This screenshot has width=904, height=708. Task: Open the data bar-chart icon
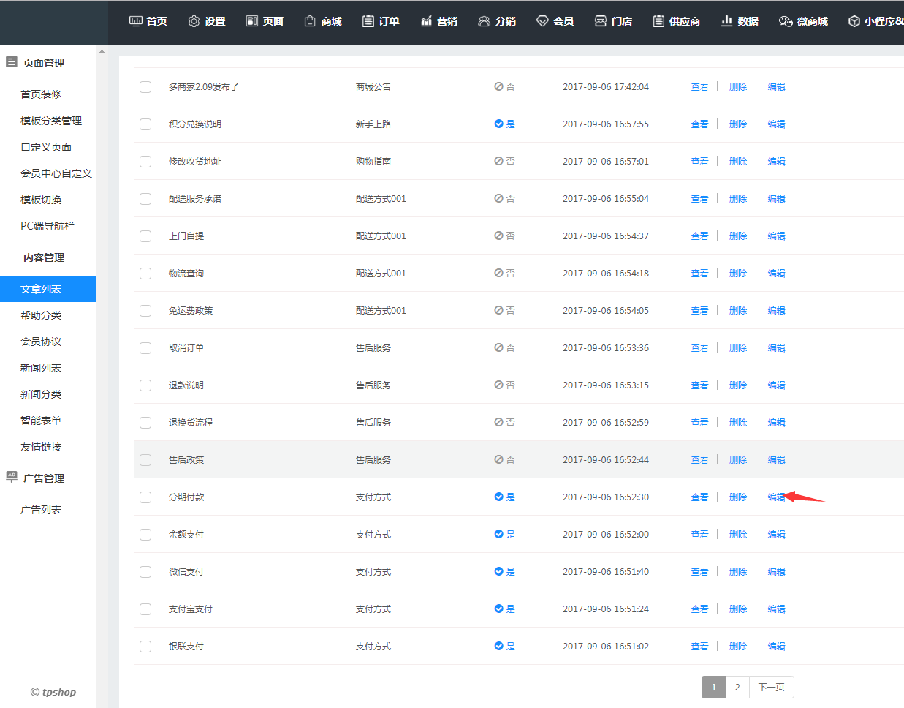(726, 21)
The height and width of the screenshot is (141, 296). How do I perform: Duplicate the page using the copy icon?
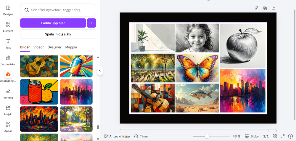(x=265, y=8)
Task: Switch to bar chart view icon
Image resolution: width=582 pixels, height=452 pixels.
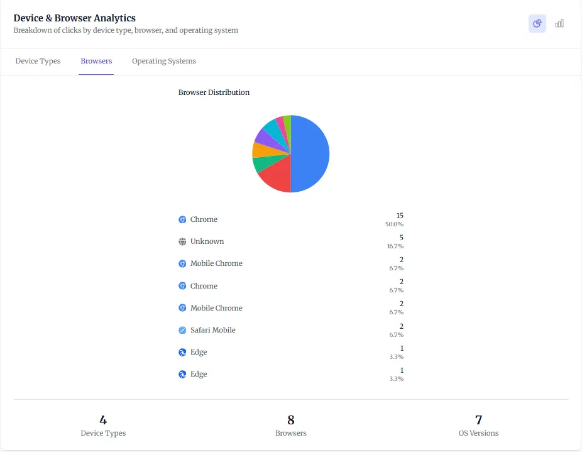Action: point(559,24)
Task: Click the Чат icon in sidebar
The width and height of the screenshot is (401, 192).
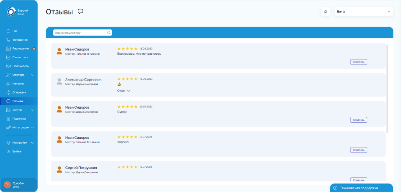Action: click(8, 31)

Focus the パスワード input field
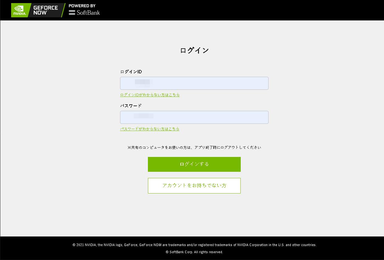click(194, 117)
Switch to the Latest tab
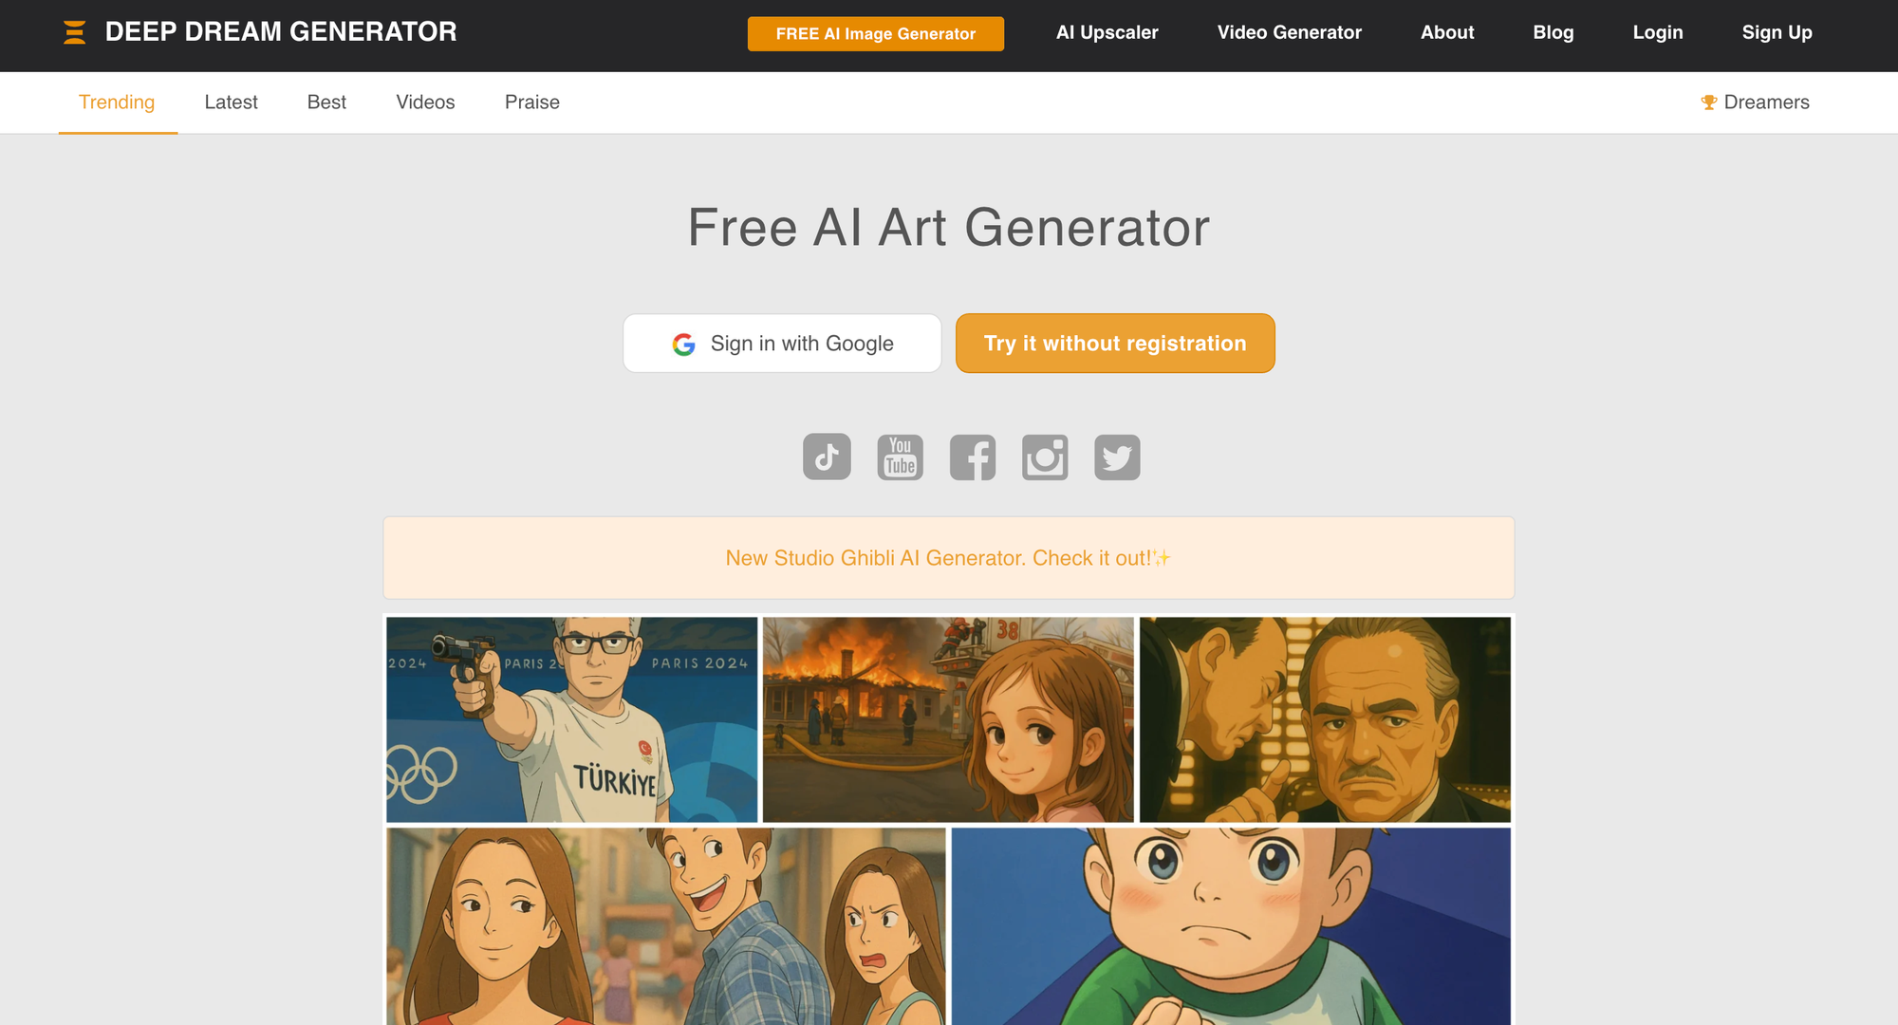 coord(231,103)
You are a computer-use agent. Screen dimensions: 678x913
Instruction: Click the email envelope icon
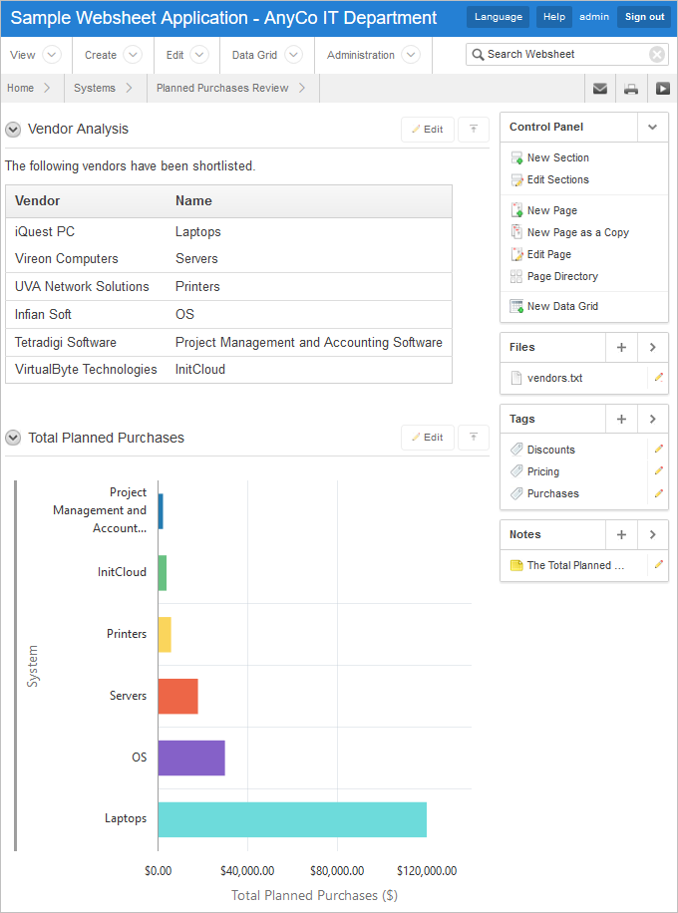[600, 89]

====

* EXERCISE INSTRUCTIONS *
With pictures excluded, the lines running from the one containing "Switch to the Latest tab" through the last line of the records above are to be restated exactly and in full.

* YOUR SOLUTION *
Switch to the Latest tab
 coord(231,103)
You are a computer-use agent. Screen dimensions: 678x913
Instruction: Click the email envelope icon
[600, 89]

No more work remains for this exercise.